The first step in securing and guaranteeing privacy is to encrypt data in files or databases. In this way, data at rest is protected from viewing by undesirable parties. The second step is to also encrypt data that is exchanged with others. Most software used in exchanges now supports this. The familiar padlock in the browser, for example, gives users of a website the confidence that data cannot be read along the way. This also secures data in transit and safeguards privacy. Until recently, in order for a processor to process data from the working memory, the data had to be decrypted. That is why encryption is not a solution for data in use. Confidential Computing is a solution to also protect data in use from unwanted prying eyes.

Data protection Confidential computing

Definition

A new term like Confidential Computing often comes with different definitions that depend on the perspective on the subject.

  • Google [1] defines it as described above: breakthrough technology that allows you to encrypt data in use, during processing .
  • Microsoft [2] goes a step further and introduces another aspect in addition to securing data in use: secure privacy and analysis of data by multiple parties.
  • Confidential Computing Consortium [3]: enables new public cloud scenarios, such as placing extremely sensitive data in the cloud, and scenarios where multiple parties, without having to expose data, can still link things together (multi-party computing of MPC).

These definitions include two topics:

  • The principle of securing data in use
  • The possibilities of secure multi-party computation

TNO defines MPC as follows [4]: MPC is a "toolbox" of cryptographic techniques that allows multiple parties to jointly compute data, as if they had a shared database. Because the data is protected in a cryptographic way, it can be analyzed without the parties ever being able to see other people's data. The participating parties determine who is allowed to see the results of the computation.

Below I discuss data in use.

When necessary?

An important application of Confidential Computing for data in use is the scenario where public cloud services can be used for sensitive data, such as medical data, despite their public nature. Measures to guarantee privacy for data at rest and for data in transit can already be taken effectively. Through special infrastructure, so-called hardware security modules, it is possible to create even greater security. The weak spots that remain are the processor and the memory, because in order to execute the software, the data has to be decrypted. And although it is far from easy to read the memory of another process, it cannot be 100% excluded. For example, if new vulnerabilities are discovered and not yet closed.

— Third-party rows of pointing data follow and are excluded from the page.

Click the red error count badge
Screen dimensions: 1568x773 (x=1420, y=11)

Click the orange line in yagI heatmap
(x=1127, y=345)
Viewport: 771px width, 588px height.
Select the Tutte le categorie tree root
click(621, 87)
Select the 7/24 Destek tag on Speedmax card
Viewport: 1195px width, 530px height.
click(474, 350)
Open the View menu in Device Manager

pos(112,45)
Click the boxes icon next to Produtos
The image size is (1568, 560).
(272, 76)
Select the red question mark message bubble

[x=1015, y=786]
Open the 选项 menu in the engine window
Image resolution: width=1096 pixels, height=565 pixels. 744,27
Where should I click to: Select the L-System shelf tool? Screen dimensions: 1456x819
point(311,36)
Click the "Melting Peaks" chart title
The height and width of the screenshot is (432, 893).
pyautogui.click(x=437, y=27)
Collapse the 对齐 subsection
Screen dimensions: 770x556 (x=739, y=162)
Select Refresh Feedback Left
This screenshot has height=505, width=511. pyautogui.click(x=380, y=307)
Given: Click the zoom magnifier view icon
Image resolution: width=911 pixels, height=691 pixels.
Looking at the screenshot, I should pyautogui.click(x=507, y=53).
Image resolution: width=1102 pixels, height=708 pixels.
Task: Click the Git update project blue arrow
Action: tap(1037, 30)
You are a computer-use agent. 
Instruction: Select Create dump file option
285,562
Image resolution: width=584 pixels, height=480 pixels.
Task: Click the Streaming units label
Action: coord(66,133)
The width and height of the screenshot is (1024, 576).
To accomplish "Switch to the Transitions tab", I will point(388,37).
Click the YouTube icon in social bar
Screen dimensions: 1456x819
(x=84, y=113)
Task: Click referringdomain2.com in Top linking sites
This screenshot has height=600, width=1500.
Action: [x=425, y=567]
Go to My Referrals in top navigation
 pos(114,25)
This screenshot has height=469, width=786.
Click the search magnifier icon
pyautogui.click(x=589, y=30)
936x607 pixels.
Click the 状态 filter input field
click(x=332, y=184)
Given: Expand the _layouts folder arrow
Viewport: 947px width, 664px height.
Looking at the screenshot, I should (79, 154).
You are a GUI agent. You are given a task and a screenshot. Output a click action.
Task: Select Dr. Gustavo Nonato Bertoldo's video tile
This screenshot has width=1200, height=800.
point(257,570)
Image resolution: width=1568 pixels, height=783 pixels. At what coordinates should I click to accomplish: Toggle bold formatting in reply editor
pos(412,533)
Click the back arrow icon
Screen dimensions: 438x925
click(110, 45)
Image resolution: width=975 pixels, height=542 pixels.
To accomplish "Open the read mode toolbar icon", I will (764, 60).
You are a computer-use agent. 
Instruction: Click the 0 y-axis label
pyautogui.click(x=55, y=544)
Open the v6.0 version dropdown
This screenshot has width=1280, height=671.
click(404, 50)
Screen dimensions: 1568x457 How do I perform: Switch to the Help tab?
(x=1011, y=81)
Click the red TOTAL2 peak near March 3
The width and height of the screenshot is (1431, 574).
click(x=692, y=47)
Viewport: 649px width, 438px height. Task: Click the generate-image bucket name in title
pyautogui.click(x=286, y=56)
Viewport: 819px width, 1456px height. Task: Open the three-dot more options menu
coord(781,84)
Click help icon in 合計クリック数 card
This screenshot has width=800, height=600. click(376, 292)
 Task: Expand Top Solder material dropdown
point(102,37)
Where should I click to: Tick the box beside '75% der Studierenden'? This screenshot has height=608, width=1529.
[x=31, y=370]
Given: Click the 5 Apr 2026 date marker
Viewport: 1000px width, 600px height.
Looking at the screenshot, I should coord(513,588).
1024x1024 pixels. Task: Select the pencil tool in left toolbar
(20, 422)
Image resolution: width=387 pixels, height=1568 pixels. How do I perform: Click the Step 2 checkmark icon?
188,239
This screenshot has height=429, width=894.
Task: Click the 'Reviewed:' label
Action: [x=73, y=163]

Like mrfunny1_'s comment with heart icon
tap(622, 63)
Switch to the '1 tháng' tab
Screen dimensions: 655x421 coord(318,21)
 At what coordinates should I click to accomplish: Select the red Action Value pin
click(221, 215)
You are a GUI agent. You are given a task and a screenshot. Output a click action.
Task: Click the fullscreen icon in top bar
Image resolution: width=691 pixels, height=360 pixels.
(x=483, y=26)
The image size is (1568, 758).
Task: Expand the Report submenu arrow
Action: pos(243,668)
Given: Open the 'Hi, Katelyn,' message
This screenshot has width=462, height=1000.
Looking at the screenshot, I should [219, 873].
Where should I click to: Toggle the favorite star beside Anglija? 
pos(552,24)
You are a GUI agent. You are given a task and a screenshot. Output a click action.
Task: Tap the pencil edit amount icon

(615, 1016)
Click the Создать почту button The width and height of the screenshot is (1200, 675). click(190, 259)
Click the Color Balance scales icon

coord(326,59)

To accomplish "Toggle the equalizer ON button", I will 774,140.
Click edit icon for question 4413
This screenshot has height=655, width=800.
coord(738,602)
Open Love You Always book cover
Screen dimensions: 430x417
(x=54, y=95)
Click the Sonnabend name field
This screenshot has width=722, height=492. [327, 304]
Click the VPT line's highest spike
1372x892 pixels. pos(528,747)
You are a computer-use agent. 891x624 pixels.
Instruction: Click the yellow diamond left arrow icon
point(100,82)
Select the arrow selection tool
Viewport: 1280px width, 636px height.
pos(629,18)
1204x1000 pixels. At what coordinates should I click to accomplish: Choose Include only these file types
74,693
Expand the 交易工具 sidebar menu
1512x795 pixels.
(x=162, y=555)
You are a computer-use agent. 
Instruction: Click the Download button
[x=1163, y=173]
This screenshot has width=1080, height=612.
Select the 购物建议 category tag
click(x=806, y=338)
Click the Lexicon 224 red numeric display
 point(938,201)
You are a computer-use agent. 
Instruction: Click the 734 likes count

Trusted Execution Environments

Modern CPUs now have a technique built in that allows the processor to encrypt part of the memory while processing data. The encryption can only be done by the processor itself and decryption is only possible if the public key of the same processor is used. In addition, features have been added so that you can be sure that only software approved by customer and vendor is executed. During processing, the data is shielded and only the outcomes are brought out. This technique is also called processing in Trusted Execution Environments (TEEs or enclaves).

According to Edgeless Systems , a German company that develops open source applications based on this technology, there are four important preconditions for meeting strict privacy requirements:

  • Isolation: running a program and processing data in a special process by the CPU, the trusted enclaves.
  • Runtime memory encryption: encrypted memory content.
  • Sealing: ability to secure status outside the trusted enclave with encryption .
  • Remote attestation: guarantee that processing is carried out in a trusted enclave with a known and published program.

Conclusion

The core of this story is that with Confidential Computing, it is possible to process data in an otherwise untrusted environment, such as a public cloud or a competitor's computer, without violating privacy or compromising security. This allows a public cloud to meet the same privacy requirements as a private data center.